# [Study text]

Massachusetts Attorney General Martha Coakley wasn’t able to hold onto the late Ted Kennedy’s Senate seat for the Democrats, but she got my vote for supporting this lawsuit against the so-called Defense of Marriage Act, the 1996 federal law prohibiting the U.S. government from recognizing same-sex marriages in any context. The AG’s office argued that the U.S. Constitution leaves the definition of marriage up to the states. Since gay marriage is legal here, the federal government shouldn’t force Massachusetts to discriminate in distributing federal benefits.
Gay & Lesbian Advocates & Defenders (GLAD) brought a companion case on behalf of several gay couples who argued that DOMA violated their equal protection rights with regard to federal income tax, Social Security, and federal employee benefits for Massachusetts residents. GLAD was also behind the lawsuit that led to the Massachusetts Supreme Judicial Court’s landmark gay marriage ruling in 2003.
On Thursday, U.S. District Judge Joseph L. Tauro ruled in both cases that Section 3 of DOMA was unconstitutional. Read the decision and GLAD’s press release here . Read more analysis in The Advocate magazine here . Visit the Courage Campaign website to send President Obama a message urging him not to appeal the ruling.
From The Advocate article:
…“Today the court simply affirmed that our country won’t tolerate second-class marriages,” said GLAD Civil Rights Project director Mary Bonauto, who argued the case. “I’m pleased that Judge Tauro recognized that married same-sex couples and surviving spouses have been seriously harmed by DOMA and that the plaintiffs deserve the same opportunities to care and provide for each other and for their children that other families enjoy. This ruling will make a real difference for countless families in Massachusetts.”
In his 39-page opinion in Gill, Tauro dismissed lawmakers’ intentions in passing DOMA to “encourag[e] responsible procreation and child-bearing,” among other identified societal aims.
“Even if Congress believed at the time of DOMA’s passage that children had the best chance at success if raised jointly by their biological mothers and fathers, a desire to encourage heterosexual couples to procreate and rear their own children more responsibly would not provide a rational basis for denying federal recognition to same-sex marriages,” Tauro wrote. “Such denial does nothing to promote stability in heterosexual parenting.
Preserving marriage as a one-man, one-woman institution for the interests of “responsible procreation” was a central argument for attorneys defending Prop. 8 in federal court — one that faced similar scrutiny during closing arguments last month from U.S. district judge Vaughn R. Walker, who has yet to reach a decision in the case.
In oral arguments in May, Bonauto argued in Gill that the government has no reason to withhold the more than 1,000 federal benefits of marriage from same-sex couples, noting that a 1996 House Judiciary Committee report “explicitly stated the purpose of DOMA was to express moral disapproval of homosexuality.”

# [Questions]
• a. Rewrite the passage of the article on the DOMA ruling that begins at the words "Gay & Lesbian" and stops after "ruling in 2003.", swapping "companion case" for "related case".
• b. Carry on the article about the DOMA ruling from its final sentence.

# [Supplied data]
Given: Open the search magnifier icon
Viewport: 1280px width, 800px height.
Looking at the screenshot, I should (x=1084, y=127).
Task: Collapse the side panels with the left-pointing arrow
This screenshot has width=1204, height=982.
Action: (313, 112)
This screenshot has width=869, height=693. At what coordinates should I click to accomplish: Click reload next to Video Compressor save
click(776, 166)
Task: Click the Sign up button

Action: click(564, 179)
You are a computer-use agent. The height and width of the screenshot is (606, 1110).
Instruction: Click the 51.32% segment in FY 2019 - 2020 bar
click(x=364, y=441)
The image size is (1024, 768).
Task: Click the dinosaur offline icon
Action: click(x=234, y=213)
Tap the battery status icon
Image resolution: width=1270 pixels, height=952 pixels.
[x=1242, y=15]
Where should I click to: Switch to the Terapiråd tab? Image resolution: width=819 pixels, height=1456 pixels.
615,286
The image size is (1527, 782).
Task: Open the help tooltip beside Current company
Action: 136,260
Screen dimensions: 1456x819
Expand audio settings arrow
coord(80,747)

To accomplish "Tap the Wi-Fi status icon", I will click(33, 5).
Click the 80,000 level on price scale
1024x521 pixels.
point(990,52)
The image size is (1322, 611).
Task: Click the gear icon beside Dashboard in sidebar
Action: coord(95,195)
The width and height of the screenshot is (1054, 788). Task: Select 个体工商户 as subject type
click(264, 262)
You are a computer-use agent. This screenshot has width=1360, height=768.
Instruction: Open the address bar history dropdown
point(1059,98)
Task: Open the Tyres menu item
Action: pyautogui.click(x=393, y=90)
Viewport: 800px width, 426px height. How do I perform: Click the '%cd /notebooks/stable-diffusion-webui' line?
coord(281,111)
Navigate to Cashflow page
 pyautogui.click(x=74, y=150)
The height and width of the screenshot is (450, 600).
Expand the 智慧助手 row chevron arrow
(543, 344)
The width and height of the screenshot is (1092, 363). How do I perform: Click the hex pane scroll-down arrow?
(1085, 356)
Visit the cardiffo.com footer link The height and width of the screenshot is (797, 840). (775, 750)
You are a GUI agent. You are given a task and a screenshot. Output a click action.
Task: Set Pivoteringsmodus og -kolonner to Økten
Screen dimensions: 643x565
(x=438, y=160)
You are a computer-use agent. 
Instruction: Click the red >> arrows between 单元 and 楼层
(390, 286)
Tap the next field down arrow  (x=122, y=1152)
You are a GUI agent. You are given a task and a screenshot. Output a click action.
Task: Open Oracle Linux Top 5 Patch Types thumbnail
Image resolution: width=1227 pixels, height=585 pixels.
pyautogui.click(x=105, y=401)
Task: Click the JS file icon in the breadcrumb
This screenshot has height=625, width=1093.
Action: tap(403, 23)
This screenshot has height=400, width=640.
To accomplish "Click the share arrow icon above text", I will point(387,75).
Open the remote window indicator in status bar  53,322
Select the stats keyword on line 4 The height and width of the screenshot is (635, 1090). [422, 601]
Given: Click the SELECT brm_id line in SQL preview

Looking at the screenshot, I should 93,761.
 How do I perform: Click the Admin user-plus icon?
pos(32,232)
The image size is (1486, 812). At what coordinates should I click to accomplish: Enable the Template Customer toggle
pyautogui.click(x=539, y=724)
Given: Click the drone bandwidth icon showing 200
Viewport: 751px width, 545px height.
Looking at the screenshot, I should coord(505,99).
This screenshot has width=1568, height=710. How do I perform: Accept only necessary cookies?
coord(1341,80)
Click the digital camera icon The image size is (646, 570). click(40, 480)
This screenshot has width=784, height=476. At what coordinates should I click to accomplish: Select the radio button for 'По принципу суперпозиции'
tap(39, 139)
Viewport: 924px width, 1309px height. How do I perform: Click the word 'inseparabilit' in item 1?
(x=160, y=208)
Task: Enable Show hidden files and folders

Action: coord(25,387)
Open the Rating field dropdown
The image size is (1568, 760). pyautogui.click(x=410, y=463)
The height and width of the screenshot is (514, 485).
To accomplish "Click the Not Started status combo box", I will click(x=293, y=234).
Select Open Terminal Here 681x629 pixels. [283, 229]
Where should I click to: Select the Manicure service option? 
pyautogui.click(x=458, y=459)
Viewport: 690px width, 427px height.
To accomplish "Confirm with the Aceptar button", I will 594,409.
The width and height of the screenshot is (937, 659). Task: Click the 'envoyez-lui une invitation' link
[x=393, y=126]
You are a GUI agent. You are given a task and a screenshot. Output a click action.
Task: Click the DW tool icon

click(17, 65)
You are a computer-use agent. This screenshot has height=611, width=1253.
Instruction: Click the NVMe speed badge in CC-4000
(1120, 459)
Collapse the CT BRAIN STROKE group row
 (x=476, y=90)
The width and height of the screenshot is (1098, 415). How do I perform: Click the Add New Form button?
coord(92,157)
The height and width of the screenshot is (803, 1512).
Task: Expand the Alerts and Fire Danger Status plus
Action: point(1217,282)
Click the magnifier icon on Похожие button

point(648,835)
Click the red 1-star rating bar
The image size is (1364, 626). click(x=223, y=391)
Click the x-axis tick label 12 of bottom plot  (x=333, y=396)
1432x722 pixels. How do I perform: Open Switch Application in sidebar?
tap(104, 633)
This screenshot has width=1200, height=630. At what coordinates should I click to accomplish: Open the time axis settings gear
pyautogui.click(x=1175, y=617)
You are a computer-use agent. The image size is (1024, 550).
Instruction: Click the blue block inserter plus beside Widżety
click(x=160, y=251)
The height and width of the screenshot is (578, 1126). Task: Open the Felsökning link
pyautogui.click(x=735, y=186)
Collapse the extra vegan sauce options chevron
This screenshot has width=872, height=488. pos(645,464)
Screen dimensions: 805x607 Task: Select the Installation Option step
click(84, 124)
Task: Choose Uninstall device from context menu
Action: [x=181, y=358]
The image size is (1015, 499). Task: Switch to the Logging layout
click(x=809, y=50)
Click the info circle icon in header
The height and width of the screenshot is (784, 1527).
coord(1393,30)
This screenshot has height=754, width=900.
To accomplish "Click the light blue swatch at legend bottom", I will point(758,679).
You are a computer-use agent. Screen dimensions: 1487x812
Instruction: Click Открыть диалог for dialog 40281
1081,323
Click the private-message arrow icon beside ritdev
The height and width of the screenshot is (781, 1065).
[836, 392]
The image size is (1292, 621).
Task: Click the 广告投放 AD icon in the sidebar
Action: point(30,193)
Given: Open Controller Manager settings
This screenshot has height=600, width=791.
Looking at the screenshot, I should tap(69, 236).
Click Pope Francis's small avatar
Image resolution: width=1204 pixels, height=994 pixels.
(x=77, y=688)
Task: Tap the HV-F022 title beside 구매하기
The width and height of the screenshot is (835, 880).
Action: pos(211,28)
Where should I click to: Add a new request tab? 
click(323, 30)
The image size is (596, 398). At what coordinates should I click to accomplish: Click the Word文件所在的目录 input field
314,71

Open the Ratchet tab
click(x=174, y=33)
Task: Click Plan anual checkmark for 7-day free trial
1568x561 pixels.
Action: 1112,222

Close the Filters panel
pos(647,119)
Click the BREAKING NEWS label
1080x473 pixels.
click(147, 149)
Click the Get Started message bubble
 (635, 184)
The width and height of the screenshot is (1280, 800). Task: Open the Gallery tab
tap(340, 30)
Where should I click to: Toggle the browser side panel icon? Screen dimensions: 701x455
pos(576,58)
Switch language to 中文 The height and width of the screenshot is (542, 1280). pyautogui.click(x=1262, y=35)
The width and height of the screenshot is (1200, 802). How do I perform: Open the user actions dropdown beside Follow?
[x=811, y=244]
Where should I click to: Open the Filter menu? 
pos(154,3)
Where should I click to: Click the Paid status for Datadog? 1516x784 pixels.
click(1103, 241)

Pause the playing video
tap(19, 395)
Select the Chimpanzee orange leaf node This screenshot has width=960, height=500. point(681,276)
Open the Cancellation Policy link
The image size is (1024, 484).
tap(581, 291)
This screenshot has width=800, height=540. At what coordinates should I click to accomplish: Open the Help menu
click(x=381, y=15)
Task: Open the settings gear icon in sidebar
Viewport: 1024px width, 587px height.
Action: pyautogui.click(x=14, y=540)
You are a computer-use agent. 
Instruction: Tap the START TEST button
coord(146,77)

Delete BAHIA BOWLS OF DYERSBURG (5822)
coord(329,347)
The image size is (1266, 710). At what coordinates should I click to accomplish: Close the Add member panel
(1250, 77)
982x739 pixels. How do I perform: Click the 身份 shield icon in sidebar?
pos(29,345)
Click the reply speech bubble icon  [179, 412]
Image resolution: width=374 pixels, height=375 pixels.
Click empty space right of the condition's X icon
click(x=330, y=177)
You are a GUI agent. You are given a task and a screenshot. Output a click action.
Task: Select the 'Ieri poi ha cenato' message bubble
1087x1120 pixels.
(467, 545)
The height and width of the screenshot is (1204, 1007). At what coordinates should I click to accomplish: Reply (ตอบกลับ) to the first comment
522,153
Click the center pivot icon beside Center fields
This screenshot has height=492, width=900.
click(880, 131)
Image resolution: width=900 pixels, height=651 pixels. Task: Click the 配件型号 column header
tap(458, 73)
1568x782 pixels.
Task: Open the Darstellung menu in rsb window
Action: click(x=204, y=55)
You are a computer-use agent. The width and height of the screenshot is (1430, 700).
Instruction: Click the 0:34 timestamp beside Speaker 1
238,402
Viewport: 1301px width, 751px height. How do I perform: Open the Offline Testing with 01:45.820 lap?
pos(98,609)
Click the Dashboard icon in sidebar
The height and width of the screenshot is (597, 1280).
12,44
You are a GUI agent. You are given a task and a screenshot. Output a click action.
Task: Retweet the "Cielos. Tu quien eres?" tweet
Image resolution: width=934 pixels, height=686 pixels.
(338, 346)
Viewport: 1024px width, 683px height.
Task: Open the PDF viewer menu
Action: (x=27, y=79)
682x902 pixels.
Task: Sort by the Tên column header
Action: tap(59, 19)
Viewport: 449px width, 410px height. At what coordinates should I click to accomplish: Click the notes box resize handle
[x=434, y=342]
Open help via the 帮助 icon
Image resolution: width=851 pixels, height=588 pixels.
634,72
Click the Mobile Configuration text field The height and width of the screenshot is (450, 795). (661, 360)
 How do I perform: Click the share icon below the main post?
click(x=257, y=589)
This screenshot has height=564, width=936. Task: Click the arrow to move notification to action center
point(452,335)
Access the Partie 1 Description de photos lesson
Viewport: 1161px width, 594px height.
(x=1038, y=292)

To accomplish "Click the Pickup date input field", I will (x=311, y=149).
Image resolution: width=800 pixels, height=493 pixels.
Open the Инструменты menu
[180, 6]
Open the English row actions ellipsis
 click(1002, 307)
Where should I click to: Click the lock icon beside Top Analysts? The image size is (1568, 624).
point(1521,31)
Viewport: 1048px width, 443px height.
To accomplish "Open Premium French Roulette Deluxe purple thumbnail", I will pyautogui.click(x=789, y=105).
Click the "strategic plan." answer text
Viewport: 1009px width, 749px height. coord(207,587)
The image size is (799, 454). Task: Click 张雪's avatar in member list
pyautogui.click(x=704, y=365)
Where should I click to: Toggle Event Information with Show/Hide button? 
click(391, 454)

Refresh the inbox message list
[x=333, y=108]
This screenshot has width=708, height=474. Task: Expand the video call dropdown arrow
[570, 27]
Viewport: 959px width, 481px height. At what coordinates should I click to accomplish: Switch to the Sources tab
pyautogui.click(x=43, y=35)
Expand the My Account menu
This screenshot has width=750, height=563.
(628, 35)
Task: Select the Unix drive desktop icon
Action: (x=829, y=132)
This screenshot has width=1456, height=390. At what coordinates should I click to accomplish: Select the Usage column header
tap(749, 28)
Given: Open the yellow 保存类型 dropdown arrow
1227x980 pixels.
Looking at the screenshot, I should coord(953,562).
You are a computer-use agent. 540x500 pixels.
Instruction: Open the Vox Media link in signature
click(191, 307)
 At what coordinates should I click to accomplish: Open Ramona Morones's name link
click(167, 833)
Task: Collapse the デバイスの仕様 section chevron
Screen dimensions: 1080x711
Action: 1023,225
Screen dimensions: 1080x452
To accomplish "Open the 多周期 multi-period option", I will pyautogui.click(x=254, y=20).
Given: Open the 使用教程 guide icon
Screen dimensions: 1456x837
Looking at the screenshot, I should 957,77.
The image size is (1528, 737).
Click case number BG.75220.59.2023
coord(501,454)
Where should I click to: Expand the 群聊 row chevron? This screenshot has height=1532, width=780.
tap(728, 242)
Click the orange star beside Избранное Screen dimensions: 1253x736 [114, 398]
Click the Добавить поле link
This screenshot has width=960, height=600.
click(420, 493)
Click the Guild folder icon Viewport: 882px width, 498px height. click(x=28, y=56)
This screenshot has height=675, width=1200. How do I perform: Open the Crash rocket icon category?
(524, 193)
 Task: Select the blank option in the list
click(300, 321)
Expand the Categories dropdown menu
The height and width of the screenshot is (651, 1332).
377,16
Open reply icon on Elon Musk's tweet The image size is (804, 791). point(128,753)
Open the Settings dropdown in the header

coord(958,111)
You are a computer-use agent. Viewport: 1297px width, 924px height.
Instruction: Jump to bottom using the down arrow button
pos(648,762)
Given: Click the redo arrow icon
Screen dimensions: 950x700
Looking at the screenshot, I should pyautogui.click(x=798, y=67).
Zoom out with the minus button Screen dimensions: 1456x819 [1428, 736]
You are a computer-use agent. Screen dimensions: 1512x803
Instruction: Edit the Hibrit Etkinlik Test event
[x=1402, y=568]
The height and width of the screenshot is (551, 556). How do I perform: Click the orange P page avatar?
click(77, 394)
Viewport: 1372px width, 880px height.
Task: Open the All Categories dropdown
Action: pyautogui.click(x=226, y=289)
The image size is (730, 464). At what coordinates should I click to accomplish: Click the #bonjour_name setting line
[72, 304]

# [Answers for this exercise]
• a.
Gay & Lesbian Advocates & Defenders (GLAD) brought a related case on behalf of several gay couples who argued that DOMA violated their equal protection rights with regard to federal income tax, Social Security, and federal employee benefits for Massachusetts residents. GLAD was also behind the lawsuit that led to the Massachusetts Supreme Judicial Court’s landmark gay marriage ruling in 2003.

• b.
In Commonwealth of Massachusetts v. Health and Human Services, Maura T. Healey, chief of the Massachusetts Attorney General’s Civil Rights Division, told Tauro during oral arguments that Section 3 violates the state’s right under the federal constitution to sovereign authority to define and regulate the marital status of its residents. Healey called DOMA an “animus-based national marriage law” that intrudes on core state authority and “forces the state to discriminate against its own citizens.”
Christopher Hall, representing the Department of Health and Human Services, argued that Congress should be able to control the meaning of terms, such as “marriage,” used in its own statutes, and should be able to control how federal money is allocated for federal benefits provided to people based on their marital status.
In considering whether the federal government had any legitimate need for DOMA, both Bonauto and Healey had urged Tauro to apply strict scrutiny review, which requires the government to show a compelling reason for a law that affects a fundamental right or a vulnerable group. In both lawsuits, however, Tauro said that DOMA failed to meet even the most simple judicial review, rational basis.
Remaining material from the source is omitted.